→ Record set:
%%
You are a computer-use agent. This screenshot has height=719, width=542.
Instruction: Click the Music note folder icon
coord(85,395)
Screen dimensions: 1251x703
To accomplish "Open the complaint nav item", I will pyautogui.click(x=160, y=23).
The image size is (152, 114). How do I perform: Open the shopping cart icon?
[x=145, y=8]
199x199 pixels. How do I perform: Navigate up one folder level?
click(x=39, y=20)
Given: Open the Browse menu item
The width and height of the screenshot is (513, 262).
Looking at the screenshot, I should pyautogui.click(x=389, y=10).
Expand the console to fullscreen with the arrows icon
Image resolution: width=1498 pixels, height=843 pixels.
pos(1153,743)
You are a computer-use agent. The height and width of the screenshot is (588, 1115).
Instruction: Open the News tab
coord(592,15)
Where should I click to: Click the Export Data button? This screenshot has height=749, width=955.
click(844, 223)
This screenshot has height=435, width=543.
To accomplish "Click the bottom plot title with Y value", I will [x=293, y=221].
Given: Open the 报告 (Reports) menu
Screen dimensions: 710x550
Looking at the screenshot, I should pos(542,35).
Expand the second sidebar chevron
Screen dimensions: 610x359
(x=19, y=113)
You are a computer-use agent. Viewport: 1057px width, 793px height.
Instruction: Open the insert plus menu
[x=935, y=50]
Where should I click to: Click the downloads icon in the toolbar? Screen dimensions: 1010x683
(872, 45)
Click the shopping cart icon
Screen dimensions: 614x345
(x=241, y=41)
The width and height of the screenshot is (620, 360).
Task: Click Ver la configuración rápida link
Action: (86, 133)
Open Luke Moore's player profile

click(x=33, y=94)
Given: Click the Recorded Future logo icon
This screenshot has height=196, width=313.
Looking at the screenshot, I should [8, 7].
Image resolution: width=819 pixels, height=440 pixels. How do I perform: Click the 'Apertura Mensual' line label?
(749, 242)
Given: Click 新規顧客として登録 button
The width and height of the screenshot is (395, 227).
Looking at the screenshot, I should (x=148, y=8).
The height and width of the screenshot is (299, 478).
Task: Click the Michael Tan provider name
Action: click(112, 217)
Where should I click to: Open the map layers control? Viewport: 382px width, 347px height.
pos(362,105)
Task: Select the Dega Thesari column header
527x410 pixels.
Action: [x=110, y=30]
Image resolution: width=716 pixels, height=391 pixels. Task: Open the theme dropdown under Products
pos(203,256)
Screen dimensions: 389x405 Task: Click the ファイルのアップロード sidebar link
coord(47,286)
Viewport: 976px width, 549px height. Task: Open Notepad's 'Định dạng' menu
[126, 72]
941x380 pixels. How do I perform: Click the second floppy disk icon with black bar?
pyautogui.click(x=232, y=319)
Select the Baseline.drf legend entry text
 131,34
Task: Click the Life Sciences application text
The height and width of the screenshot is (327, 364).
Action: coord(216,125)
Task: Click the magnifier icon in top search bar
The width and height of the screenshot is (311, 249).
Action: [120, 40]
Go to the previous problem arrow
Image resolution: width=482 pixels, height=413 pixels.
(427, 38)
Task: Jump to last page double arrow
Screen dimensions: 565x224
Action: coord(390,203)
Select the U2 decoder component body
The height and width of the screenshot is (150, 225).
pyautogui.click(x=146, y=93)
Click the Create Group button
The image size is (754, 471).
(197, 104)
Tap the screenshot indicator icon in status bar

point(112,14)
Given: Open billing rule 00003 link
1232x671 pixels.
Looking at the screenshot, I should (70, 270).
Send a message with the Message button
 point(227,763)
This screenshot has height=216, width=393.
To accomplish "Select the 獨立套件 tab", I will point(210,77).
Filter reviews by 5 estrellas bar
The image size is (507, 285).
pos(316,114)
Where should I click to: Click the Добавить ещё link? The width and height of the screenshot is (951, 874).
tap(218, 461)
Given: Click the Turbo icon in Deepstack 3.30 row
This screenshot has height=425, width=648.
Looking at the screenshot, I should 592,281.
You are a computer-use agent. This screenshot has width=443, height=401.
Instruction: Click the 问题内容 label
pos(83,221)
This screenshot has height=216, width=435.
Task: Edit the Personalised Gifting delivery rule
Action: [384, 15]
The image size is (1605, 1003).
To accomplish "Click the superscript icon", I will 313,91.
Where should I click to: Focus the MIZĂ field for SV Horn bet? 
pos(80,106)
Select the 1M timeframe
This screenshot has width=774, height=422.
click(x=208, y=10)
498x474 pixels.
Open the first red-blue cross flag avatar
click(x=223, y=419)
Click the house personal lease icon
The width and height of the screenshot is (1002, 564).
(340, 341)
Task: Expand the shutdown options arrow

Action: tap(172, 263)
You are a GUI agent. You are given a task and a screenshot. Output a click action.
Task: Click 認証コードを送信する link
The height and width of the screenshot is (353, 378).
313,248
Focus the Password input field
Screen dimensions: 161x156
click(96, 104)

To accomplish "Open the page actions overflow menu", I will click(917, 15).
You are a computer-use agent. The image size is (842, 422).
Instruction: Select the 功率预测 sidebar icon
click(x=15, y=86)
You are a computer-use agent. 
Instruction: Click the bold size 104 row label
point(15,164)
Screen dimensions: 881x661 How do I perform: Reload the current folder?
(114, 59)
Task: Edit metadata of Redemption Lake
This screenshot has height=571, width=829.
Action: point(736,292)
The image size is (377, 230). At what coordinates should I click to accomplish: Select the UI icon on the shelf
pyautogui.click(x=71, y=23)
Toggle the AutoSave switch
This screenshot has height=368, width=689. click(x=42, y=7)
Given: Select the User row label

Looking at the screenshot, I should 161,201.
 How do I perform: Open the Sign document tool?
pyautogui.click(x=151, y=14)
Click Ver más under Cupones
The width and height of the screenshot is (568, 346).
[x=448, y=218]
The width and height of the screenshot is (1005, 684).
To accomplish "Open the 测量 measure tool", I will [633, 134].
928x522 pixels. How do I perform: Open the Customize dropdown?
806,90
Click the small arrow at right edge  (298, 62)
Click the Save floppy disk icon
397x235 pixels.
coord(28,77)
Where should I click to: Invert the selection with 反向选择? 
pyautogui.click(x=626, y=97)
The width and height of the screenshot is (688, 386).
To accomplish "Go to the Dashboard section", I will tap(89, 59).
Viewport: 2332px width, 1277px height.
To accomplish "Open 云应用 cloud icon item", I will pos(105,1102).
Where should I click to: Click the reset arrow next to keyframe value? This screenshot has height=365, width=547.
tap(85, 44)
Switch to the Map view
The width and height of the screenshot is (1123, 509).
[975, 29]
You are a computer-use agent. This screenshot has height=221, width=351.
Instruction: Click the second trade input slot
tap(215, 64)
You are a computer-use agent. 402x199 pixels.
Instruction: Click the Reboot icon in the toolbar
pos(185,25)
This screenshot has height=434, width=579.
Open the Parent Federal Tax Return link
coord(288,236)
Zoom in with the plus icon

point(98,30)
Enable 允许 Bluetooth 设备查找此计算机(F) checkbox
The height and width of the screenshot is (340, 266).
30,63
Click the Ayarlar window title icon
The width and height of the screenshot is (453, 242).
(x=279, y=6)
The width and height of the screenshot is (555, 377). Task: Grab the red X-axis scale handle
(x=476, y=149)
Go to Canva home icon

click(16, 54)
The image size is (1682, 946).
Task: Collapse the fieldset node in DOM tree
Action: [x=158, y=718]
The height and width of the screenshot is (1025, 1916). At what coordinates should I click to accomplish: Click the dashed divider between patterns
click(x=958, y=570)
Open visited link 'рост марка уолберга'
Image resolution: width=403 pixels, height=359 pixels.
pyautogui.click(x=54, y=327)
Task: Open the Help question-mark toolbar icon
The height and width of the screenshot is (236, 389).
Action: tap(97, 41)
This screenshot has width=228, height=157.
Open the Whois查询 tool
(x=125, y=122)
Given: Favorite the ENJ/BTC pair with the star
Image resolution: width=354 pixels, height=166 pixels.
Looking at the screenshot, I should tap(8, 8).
%%
→ Task prompt:
Please duplicate the lines in the listing above, starting with the line that contains "Given: Open the Browse menu item" and going on through the line that contains "coord(47,286)", with both of those lines included.

→ Exercise response:
Given: Open the Browse menu item
The width and height of the screenshot is (513, 262).
Looking at the screenshot, I should pyautogui.click(x=389, y=10).
Expand the console to fullscreen with the arrows icon
Image resolution: width=1498 pixels, height=843 pixels.
pos(1153,743)
You are a computer-use agent. The height and width of the screenshot is (588, 1115).
Instruction: Open the News tab
coord(592,15)
Where should I click to: Click the Export Data button? This screenshot has height=749, width=955.
click(844, 223)
This screenshot has height=435, width=543.
To accomplish "Click the bottom plot title with Y value", I will [x=293, y=221].
Given: Open the 报告 (Reports) menu
Screen dimensions: 710x550
Looking at the screenshot, I should pos(542,35).
Expand the second sidebar chevron
Screen dimensions: 610x359
(x=19, y=113)
You are a computer-use agent. Viewport: 1057px width, 793px height.
Instruction: Open the insert plus menu
[x=935, y=50]
Where should I click to: Click the downloads icon in the toolbar? Screen dimensions: 1010x683
(872, 45)
Click the shopping cart icon
Screen dimensions: 614x345
(x=241, y=41)
The width and height of the screenshot is (620, 360).
Task: Click Ver la configuración rápida link
Action: (86, 133)
Open Luke Moore's player profile

click(x=33, y=94)
Given: Click the Recorded Future logo icon
This screenshot has height=196, width=313.
Looking at the screenshot, I should [8, 7].
Image resolution: width=819 pixels, height=440 pixels. How do I perform: Click the 'Apertura Mensual' line label?
(749, 242)
Given: Click 新規顧客として登録 button
The width and height of the screenshot is (395, 227).
Looking at the screenshot, I should (x=148, y=8).
The height and width of the screenshot is (299, 478).
Task: Click the Michael Tan provider name
Action: click(112, 217)
Where should I click to: Open the map layers control? Viewport: 382px width, 347px height.
pos(362,105)
Task: Select the Dega Thesari column header
527x410 pixels.
Action: [x=110, y=30]
Image resolution: width=716 pixels, height=391 pixels. Task: Open the theme dropdown under Products
pos(203,256)
Screen dimensions: 389x405 Task: Click the ファイルのアップロード sidebar link
coord(47,286)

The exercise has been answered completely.